No entanto, parece que duas importantes instituições de nossa república ainda não conhecem muito bem as diretrizes republicanas, ou talvez não tenham ainda percebido, 122 anos depois, a separação entre as coisas sagradas da fé e as questões mais profanas da política, da economia e do cotidiano.

Matéria publicada pelo Comércio no sábado, 19/11, mostra que o Itamaraty concedeu passaportes diplomáticos para o chefe da Igreja Internacional do Reino de Deus, pastor Romildo Ribeiro Soares, conhecido por R. R. Soares, e para sua esposa, Maria Madalena Bezerra Soares.

Como nenhum dos dois exerce atividade parlamentar ou tem qualquer ligação com nossa diplomacia, condições necessárias para que um cidadão brasileiro possa obter tal documento, é possível imaginar que houve um favorecimento ilícito ao casal. Um favor que, se confirmado, mostra mais uma vez o uso privado que boa parte dos poderosos ainda insiste em fazer das engrenagens do Estado, pois os portadores desse tipo de passaporte têm tratamento privilegiado em aeroportos e alfândegas de todo o mundo.

O pior de tudo é que ninguém sabe explicar como isso aconteceu.
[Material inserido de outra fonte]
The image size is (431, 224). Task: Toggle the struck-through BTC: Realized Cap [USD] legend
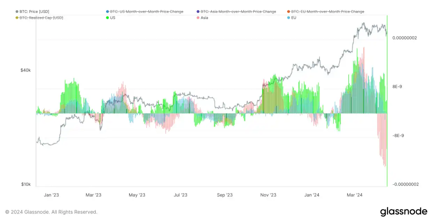[41, 18]
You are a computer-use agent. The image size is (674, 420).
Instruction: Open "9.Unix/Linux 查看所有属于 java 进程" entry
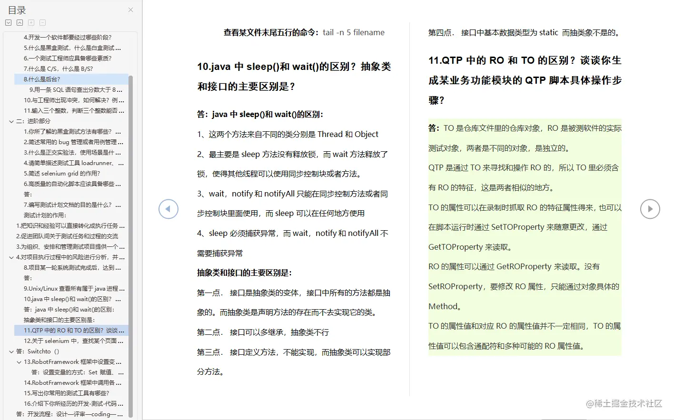click(x=72, y=288)
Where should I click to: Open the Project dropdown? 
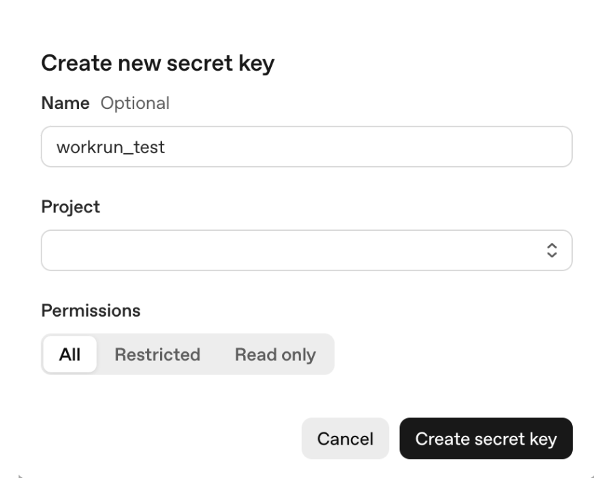pos(307,250)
O Itamaraty diz que atendeu a um pedido do Senado. A Coatex (Coordenação de Atividades Externas do Senado), órgão encarregado de intermediar os pedidos de passaportes ao Itamaraty, afirma desconhecer o documento. A Presidência do Senado e a primeira-secretaria também dizem não saber de onde saiu o pedido ou quem foi que o assinou.

Mas é assim mesmo. Quando as ‘podridões palacianas’ escapam para a imprensa, presidentes e ministros correm a dizer que nada viram e nada sabiam. É mais cômodo e menos desgastante, sobretudo para o Senado, já tão desgastado pelo tempo.

Se não fossem os técnicos do Senado, talvez ninguém descobrisse o óbvio.

Talvez não conseguissem enxergar o grau de parentesco entre o senador Marcelo Crivella e R. R. Soares, nem se lembrar que Crivella já tinha usado de seu mandato para favorecer familiares.

Se não fosse pela percepção atenta desses técnicos, talvez a culpa por mais esse atentado contra a nossa democracia ficasse por isso mesmo. Agora é agir contra de forma exemplar, a ponto de eliminar novas investidas. Será que vai ser feito?